*Exercise task A:* Rewrite the paragraph of the btrfs forum post that begins "For case 1, an exclusion filter" as a short bulleted list that keeps its main facts.
*Exercise task B:*
Answer these questions from the btrfs forum post, marking each answer like its question:
(i) To what size multiple should every device be resized first?
(ii) With striped profiles, how long does each block group end up being before the allocator starts to fail?
(iii) What part of each device does btrfs reserve for superblocks and OS usage?

----- Excerpted passage

Forza-tng avatar Jun 03 '25 14:06 Forza-tng

For case 1, an exclusion filter is exactly right, but it would be better placed in python-btrfs. The kernel interface is a little clunky for specifications like "include devices 10, 12, 14" or "exclude devices 3 and 5". Full generality requires bitmaps, variable-length data structures, or string parsing in the kernel, and I don't think anyone wants those. Device selection lists are utterly trivial to implement in python one block group at a time, and the end result is identical or better to running balance in the kernel.

For case 2, simply removing badly-sized block groups isn't sufficient--the holes they leave behind will also be badly-sized, so a later chunk allocation will simply fill them in again. With striped profiles, this leads to btrfs slicing block groups smaller and smaller until there are hundreds of thousands of them, with a length of 1M each--then the allocator starts to fail.

For case 2, the solution has 4 parts:

Part 1: set device sizes

The first step is resizing every device to an integer multiple of 1 GiB + 1M:

resizeDev () {
    dev="$1"
    shift
    btrfsDev="$1"
    shift

    devSize=$(blockdev --getsize64 $dev)
    devRoundedGiB=$((devSize / 1024 / 1024 / 1024))
    devMiB=$((devRoundedGiB * 1024 + 1))M
    btrfs fi resize $btrfsDev:$devMiB /fs
}

resizeDev /dev/sdg1 11
resizeDev /dev/sdc1 12
...etc...

btrfs reserves the first 1 MB of each device for superblocks and OS usage. This is counted in the device size and offset, but btrfs will never allocate there. So we have to add 1 MiB to every offset, including the device size.

Part 2: set system chunk size

echo $((1024*1024*1024)) | tee /sys/fs/btrfs/*/allocation/system/chunk_size

Note: you need a kernel patch to allow this:

diff --git a/fs/btrfs/sysfs.c b/fs/btrfs/sysfs.c
index 14f53f757555..8bdcb0c90ae3 100644
--- a/fs/btrfs/sysfs.c
+++ b/fs/btrfs/sysfs.c
@@ -753,8 +753,8 @@ static ssize_t btrfs_chunk_size_show(struct kobject *kobj,
  * Store new chunk size in space info. Can be called on a read-only filesystem.
  *
  * If the new chunk size value is larger than 10% of free space it is reduced
- * to match that limit. Alignment must be to 256M and the system chunk size
- * cannot be set.
+ * to match that limit. Alignment must be to 256M for data and metadata chunks,
+ * 32M for system chunks.

----------
----- Stored records

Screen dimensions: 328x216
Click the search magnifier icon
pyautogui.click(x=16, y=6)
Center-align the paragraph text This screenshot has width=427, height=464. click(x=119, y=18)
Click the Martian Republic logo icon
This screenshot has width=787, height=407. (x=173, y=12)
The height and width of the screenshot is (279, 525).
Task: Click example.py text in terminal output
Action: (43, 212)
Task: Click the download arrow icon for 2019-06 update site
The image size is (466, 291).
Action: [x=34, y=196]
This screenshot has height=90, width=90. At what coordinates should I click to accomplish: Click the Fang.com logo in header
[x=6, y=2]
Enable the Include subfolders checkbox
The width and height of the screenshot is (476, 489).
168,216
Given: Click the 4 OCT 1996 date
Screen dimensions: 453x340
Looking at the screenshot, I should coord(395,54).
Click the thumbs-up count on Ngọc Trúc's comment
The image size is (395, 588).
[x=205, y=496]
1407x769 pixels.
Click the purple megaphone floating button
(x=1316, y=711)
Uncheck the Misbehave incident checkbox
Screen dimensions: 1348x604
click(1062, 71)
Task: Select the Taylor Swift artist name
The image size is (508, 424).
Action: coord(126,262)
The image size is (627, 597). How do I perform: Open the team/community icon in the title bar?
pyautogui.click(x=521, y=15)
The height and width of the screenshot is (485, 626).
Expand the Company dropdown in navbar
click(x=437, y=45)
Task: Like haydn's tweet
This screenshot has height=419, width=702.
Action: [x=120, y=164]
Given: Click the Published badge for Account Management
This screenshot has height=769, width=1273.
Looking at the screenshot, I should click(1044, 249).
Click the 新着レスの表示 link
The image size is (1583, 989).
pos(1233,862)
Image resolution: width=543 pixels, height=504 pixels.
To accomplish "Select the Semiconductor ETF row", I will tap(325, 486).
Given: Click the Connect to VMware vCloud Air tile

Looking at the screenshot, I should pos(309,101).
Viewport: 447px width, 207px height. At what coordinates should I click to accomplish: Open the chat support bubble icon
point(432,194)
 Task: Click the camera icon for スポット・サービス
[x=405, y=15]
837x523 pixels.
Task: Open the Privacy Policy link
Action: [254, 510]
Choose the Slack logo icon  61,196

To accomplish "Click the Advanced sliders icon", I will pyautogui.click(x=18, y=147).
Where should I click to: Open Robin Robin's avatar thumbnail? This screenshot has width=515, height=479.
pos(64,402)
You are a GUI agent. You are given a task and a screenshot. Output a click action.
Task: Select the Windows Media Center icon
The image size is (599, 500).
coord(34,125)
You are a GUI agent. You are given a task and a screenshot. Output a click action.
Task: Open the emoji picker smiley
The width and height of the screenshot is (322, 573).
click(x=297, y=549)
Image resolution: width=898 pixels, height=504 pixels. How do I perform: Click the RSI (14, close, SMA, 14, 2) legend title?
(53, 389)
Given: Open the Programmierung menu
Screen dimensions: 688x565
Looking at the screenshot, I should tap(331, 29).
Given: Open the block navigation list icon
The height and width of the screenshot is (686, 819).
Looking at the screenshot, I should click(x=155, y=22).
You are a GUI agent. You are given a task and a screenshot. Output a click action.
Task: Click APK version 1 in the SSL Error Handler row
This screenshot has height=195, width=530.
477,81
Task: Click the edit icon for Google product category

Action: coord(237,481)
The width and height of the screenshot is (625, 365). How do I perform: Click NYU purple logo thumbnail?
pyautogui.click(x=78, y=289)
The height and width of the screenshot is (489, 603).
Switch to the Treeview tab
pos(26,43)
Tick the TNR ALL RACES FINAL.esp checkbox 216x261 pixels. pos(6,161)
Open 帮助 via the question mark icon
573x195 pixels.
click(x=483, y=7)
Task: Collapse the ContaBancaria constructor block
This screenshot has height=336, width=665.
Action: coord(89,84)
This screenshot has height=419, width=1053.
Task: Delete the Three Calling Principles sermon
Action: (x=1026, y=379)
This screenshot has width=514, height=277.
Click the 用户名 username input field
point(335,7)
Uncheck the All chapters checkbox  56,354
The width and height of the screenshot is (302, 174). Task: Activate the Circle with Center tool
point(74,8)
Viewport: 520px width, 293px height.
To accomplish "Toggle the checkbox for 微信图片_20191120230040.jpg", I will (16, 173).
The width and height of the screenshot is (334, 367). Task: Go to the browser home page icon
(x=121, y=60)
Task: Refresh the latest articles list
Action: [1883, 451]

----------

*Expected output A:*
- An exclusion filter is right for case 1, but it would be better placed in python-btrfs.
- The kernel interface is clunky for specifications like "include devices 10, 12, 14" or "exclude devices 3 and 5."
- Full generality in the kernel would require bitmaps, variable-length data structures, or string parsing, and the writer doubts anyone wants those.
- Device selection lists are trivial to implement in Python one block group at a time, with a result identical to or better than running balance in the kernel.

*Expected output B:*
(i) An integer multiple of 1 GiB + 1M.
(ii) 1M each.
(iii) The first 1 MB.